Totally! We suffer too much because of shame, and often don’t seek the help we need because of it. We’re all human, we all go through awful things, and we shouldn’t miss out on care because we’re paralysed by what other people would think of us – or worse, what we think other people would think of us. I was recently listening to a podcast about a researcher that had been studying google search term data. After “depression”, “herpes” is the most common medical condition googled before googling “suicide”. That just hit me like a kick to the guts. It seems extreme but until you have a diagnosis that makes you feel isolated and worthless, you don’t understand how destructive shame can be. It is really hard to shed the mental stigma that builds up over a lifetime, but nothing will make me happier than if FEMME can help someone in any way.

What kind of challenges have you faced as a burlesque performer in Australia that come from judgements, prejudices or a lack of understanding for those in this industry? How have these challenges brought about your passion and made you a champion for women’s health advocacy?

The prejudices are even rife in the industry itself. Some performers get offended if they’re called “strippers”, so I guess without realising it, I have spent the last 10 years pushing back against stigma by identifying openly as a stripper. Never shame or underestimate a stripper. Anything you can do, we can do bleeding, and wearing six inch heels! Behind each Instagram photo or onstage fantasy is countless hours of hard work. Most of us are own managers, marketers, promotors, accountants, negotiators, sales, makeup artists, hair stylists, choreographers and costumers. When you are a one person army, you need to take care of yourself. It is far too easy to fall into the trap of thinking that being busy is the same as being successful and running yourself into the ground. Without your health, the business empire you have worked so hard to build grinds to a halt. At the end of days, cockroaches, Cher and strippers will inherit the earth.

There must be some amazing individuals hitting the stage with you on this journey, who are some of the performers who will be sharing the limelight?

The line up of FEMME is revolving over our four night season so I could give a stage to as many voices as possible. We are so lucky to have the 2019 FRINGE WORLD Circus Weekly Award winners Yuck Circus joining us off the back of their sold out and critically acclaimed debut show as well as 2018 FRINGE WORLD Best Comedy and Best Cabaret nominee Jamie Mykaela who is known for her feminist ukulele-wielding brand of cabaret. Melbourne Fringe 2018 Best Comedy nominated Bella Green (check out her show Bella Green is Charging For It) will be joined by local comedian Charlotte Glance and burlesque veteran and pin-up sweetheart Iskra Khan will be teasing us with her funning bone. Camden Champagne will be stepping away from the feather and silk fans she is known for and instead presenting a spoken word piece. FEMME has two burlesque performances from Dollar Dazzler and Chelsea Smiles who will be performing emotive burlesque pieces on two very different but incredibly relatable topics.
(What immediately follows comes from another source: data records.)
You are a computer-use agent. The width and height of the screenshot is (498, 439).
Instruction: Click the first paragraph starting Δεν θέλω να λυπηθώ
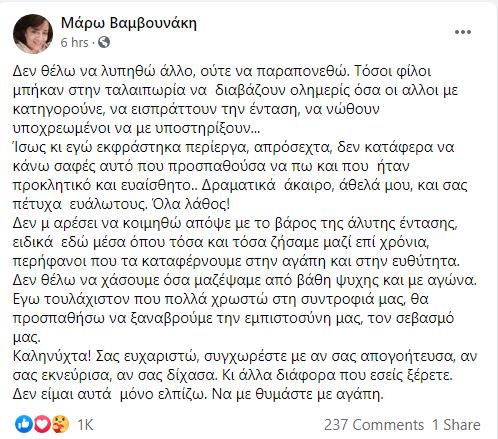(235, 100)
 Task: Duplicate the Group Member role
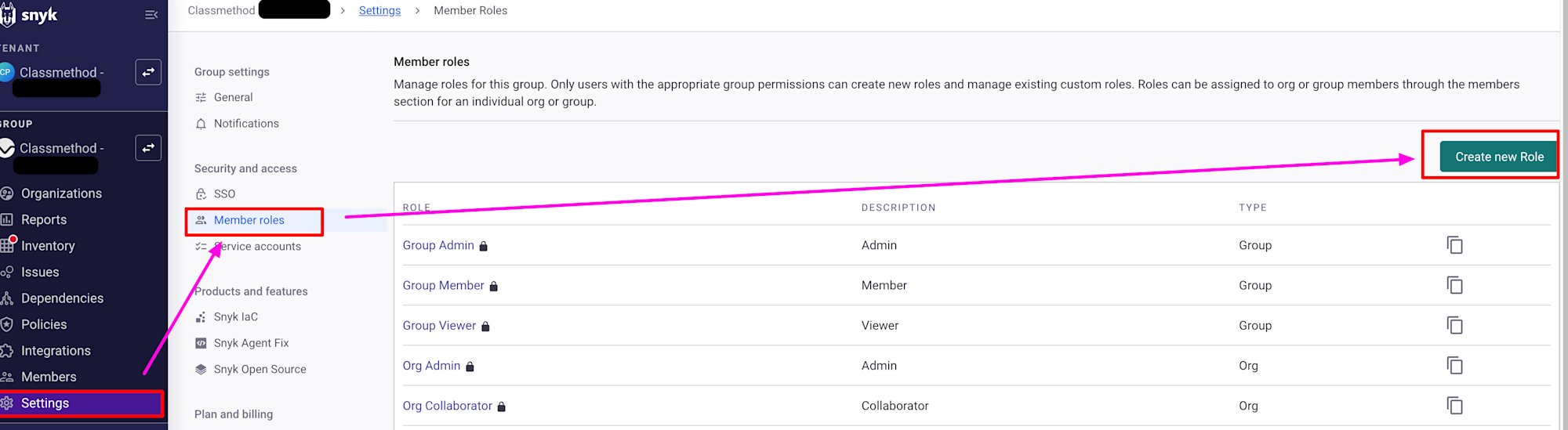(x=1454, y=285)
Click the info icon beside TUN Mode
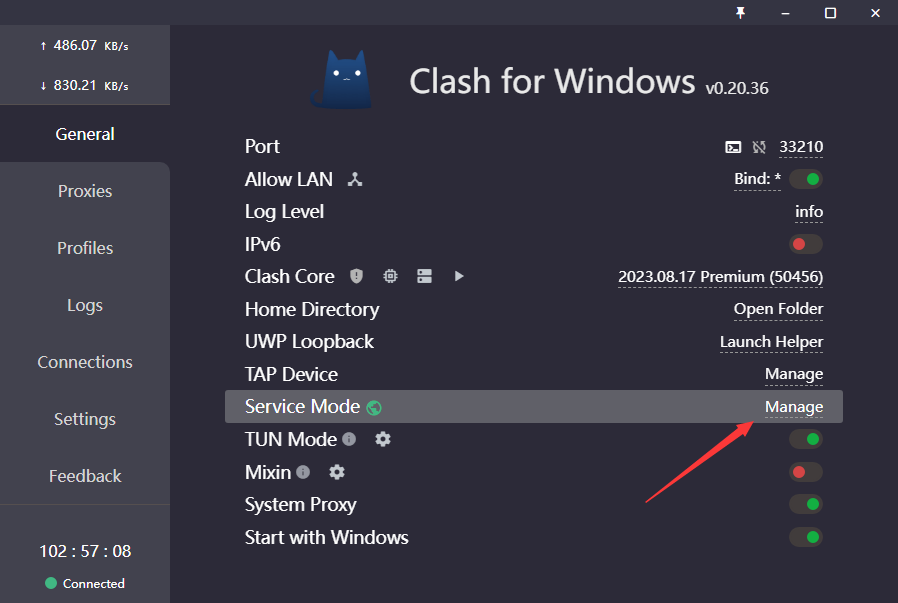This screenshot has height=603, width=898. click(349, 439)
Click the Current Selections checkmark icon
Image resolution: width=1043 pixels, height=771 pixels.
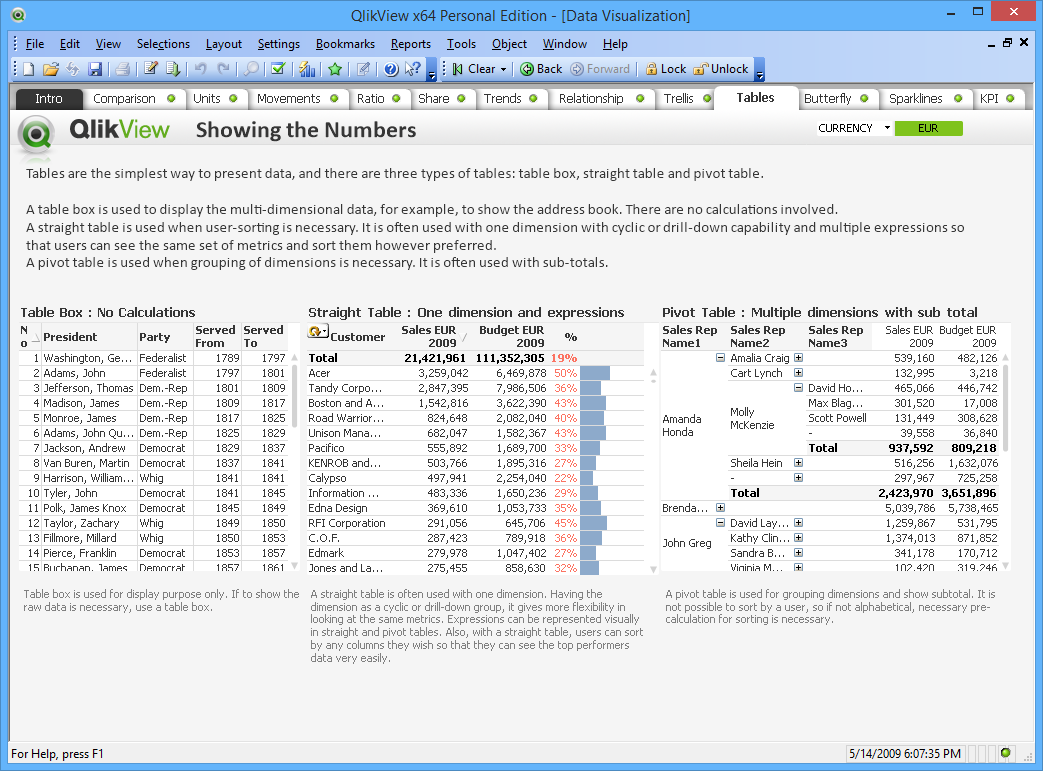(278, 69)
FEMME is a follow-up show to your earlier FRINGE WORLD show, Lola’s Showgirl Smear Campaign and it is described as a fusion of intimate storytelling and performance art. As this is not a burlesque show, as some may mistakenly think, but performance art, what can audiences expect if they attend one of your shows from February 14-17 at The Common Room in Paper Mountain?

As much as I want to be able to tell you exactly what to expect from FEMME, the truth is I don’t even know what to expect! I want you to be entertained, think and feel. I hope that you see a little of yourself in the performers and their stories, and maybe realise something more in you. When I say these are our stories, I mean that both in the singular and also the collective. These stories could be your mother’s, your daughter’s, your sister’s… they could be yours. I think the more we can understand each other, and listen to each other’s stories, the better we’re going to be as people. In no way do I think this show would or could change the world, but if one person walks out of it with less shame, or more understanding, then it’s all worth it.